Artist Statement
I paint from memory. I choose a place that I can recall in detail, like my parent's home in Ohio or my grandmother's farm in Indiana. I place everything as I remember it and render all the elements of the space up to the same level of detail, which allows me to include everything I want to remember about the room in one picture. I have discovered that combining minute detail with multiple viewpoints in the same flat surface results in a sort of folk-cubism, or maybe a skewed naturalism_ which is what those memories feel like. Living on the East Coast made me acutely aware of the aesthetics of my Midwestern upbringing. My experiences in New York and at Yale University cast my family's home and lifestyle in a different light; a pragmatic, mundane (and rather flat) sense of beauty, unburdened by high ideas or refinements of style. The combination of my earlier working class tastes and the later-acquired, intensely cosmopolitan awareness of style has shaped who I am as a painter. I am influenced by Grandma Moses and Horace Pippin, Stuart Davis and Matisse. As historical precedents, I draw on the work of other female artists like Florine Stettheimer, whose paintings also fall somewhere between sophisticated and provincial. While my paintings are rigorous in purely formal terms of design, shape, space and color, they are also just pictures of home kitchens, Catholic churches and farmhouses.
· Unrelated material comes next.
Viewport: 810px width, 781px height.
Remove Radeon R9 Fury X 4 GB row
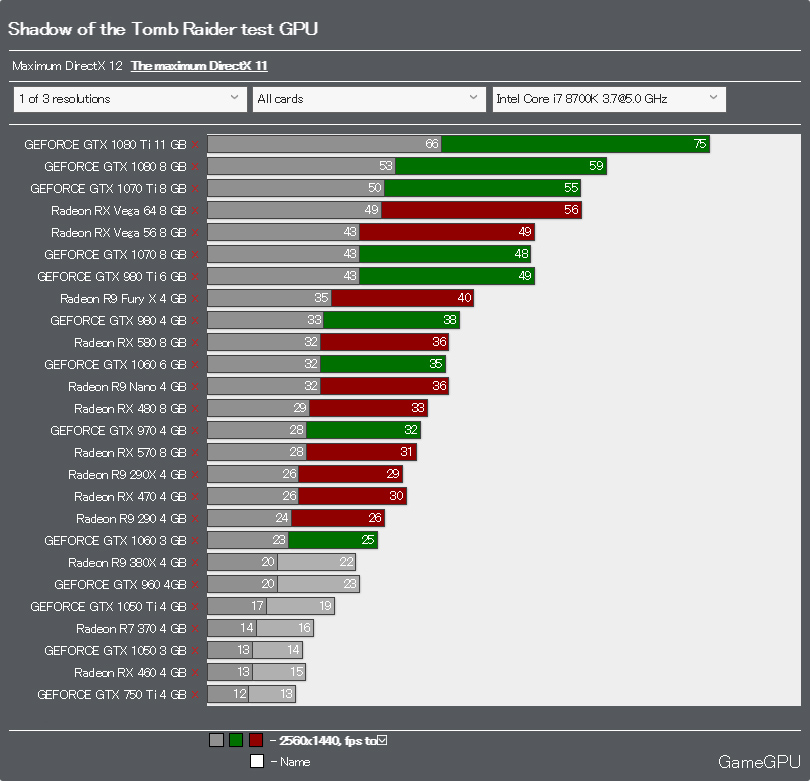pyautogui.click(x=195, y=299)
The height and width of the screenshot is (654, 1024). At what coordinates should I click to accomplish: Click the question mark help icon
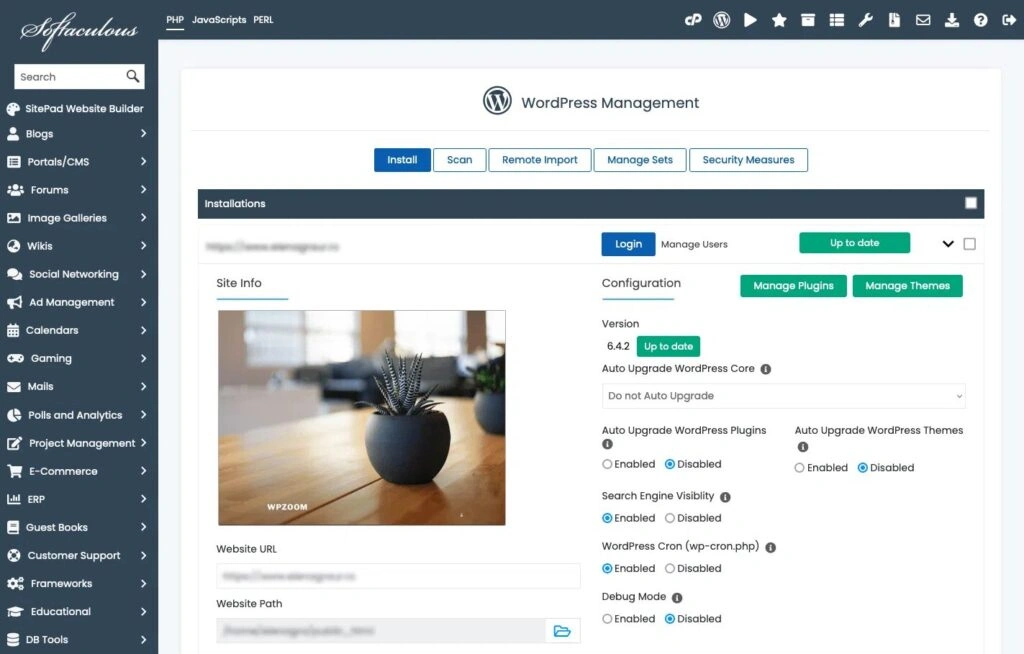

Originally from Cincinnati, Ohio, Ann Toebbe received her BFA from the Cleveland Institute of Art in 1997. She earned an MFA in painting from Yale University and in 2000 had a Skowhegan residency. She has been the recipient of a Jacob Javits Fellowship in 2003, a Pollock-Krasner Foundation Fellowship in 2005 and 2015, a Chicago Council for the Arts Grant in 2006, and in 2008 she was a West Prize Finalist. Her work has been shown in solo and group shows in New York, Los Angeles, Boston, London, and Chicago where she now lives.